Copy out the entire listing precisely.

DATA:
------------------------------------------------------------------------

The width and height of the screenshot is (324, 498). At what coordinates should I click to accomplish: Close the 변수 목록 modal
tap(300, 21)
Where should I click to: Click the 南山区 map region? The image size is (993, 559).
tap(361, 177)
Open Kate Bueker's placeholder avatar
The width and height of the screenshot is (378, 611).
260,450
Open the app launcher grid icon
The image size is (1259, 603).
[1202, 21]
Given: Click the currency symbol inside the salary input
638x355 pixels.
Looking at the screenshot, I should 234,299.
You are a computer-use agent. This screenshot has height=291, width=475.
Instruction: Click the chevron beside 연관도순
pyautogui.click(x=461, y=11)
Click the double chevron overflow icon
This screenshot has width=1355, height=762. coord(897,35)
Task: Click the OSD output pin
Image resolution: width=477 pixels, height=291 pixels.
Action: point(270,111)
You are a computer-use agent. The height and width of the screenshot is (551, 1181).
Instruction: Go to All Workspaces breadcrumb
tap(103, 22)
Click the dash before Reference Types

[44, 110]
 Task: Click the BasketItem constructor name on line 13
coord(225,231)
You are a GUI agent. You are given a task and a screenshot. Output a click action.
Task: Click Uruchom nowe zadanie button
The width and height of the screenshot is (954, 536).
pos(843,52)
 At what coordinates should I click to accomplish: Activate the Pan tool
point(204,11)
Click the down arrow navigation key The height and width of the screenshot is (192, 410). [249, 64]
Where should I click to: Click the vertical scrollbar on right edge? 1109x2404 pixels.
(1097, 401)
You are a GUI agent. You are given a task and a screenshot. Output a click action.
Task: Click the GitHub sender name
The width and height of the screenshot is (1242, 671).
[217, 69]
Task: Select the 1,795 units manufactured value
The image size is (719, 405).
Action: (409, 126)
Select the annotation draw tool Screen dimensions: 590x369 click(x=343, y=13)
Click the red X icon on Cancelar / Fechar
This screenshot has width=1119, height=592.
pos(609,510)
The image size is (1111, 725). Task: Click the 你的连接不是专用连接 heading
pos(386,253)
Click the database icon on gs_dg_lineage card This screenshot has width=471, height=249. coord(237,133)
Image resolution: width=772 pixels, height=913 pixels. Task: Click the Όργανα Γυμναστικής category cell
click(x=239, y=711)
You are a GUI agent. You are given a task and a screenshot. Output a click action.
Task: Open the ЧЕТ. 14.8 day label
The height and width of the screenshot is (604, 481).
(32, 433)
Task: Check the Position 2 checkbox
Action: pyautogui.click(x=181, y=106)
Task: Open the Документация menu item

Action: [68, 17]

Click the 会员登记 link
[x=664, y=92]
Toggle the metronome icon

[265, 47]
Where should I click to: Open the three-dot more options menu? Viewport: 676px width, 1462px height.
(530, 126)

------------------------------------------------------------------------

RESULT FOR THIS EXERCISE:
The width and height of the screenshot is (324, 498). At what coordinates should I click to accomplish: Close the 변수 목록 modal
tap(300, 21)
Where should I click to: Click the 南山区 map region? The image size is (993, 559).
tap(361, 177)
Open Kate Bueker's placeholder avatar
The width and height of the screenshot is (378, 611).
260,450
Open the app launcher grid icon
The image size is (1259, 603).
[1202, 21]
Given: Click the currency symbol inside the salary input
638x355 pixels.
Looking at the screenshot, I should 234,299.
You are a computer-use agent. This screenshot has height=291, width=475.
Instruction: Click the chevron beside 연관도순
pyautogui.click(x=461, y=11)
Click the double chevron overflow icon
This screenshot has width=1355, height=762. coord(897,35)
Task: Click the OSD output pin
Image resolution: width=477 pixels, height=291 pixels.
Action: point(270,111)
You are a computer-use agent. The height and width of the screenshot is (551, 1181).
Instruction: Go to All Workspaces breadcrumb
tap(103, 22)
Click the dash before Reference Types

[44, 110]
 Task: Click the BasketItem constructor name on line 13
coord(225,231)
You are a GUI agent. You are given a task and a screenshot. Output a click action.
Task: Click Uruchom nowe zadanie button
The width and height of the screenshot is (954, 536).
pos(843,52)
 At what coordinates should I click to accomplish: Activate the Pan tool
point(204,11)
Click the down arrow navigation key The height and width of the screenshot is (192, 410). [249, 64]
Where should I click to: Click the vertical scrollbar on right edge? 1109x2404 pixels.
(1097, 401)
You are a GUI agent. You are given a task and a screenshot. Output a click action.
Task: Click the GitHub sender name
The width and height of the screenshot is (1242, 671).
[217, 69]
Task: Select the 1,795 units manufactured value
The image size is (719, 405).
Action: (409, 126)
Select the annotation draw tool Screen dimensions: 590x369 click(x=343, y=13)
Click the red X icon on Cancelar / Fechar
This screenshot has width=1119, height=592.
pos(609,510)
The image size is (1111, 725). Task: Click the 你的连接不是专用连接 heading
pos(386,253)
Click the database icon on gs_dg_lineage card This screenshot has width=471, height=249. coord(237,133)
Image resolution: width=772 pixels, height=913 pixels. Task: Click the Όργανα Γυμναστικής category cell
click(x=239, y=711)
You are a GUI agent. You are given a task and a screenshot. Output a click action.
Task: Open the ЧЕТ. 14.8 day label
The height and width of the screenshot is (604, 481).
(32, 433)
Task: Check the Position 2 checkbox
Action: pyautogui.click(x=181, y=106)
Task: Open the Документация menu item

Action: [68, 17]

Click the 会员登记 link
[x=664, y=92]
Toggle the metronome icon

[265, 47]
Where should I click to: Open the three-dot more options menu? Viewport: 676px width, 1462px height.
(530, 126)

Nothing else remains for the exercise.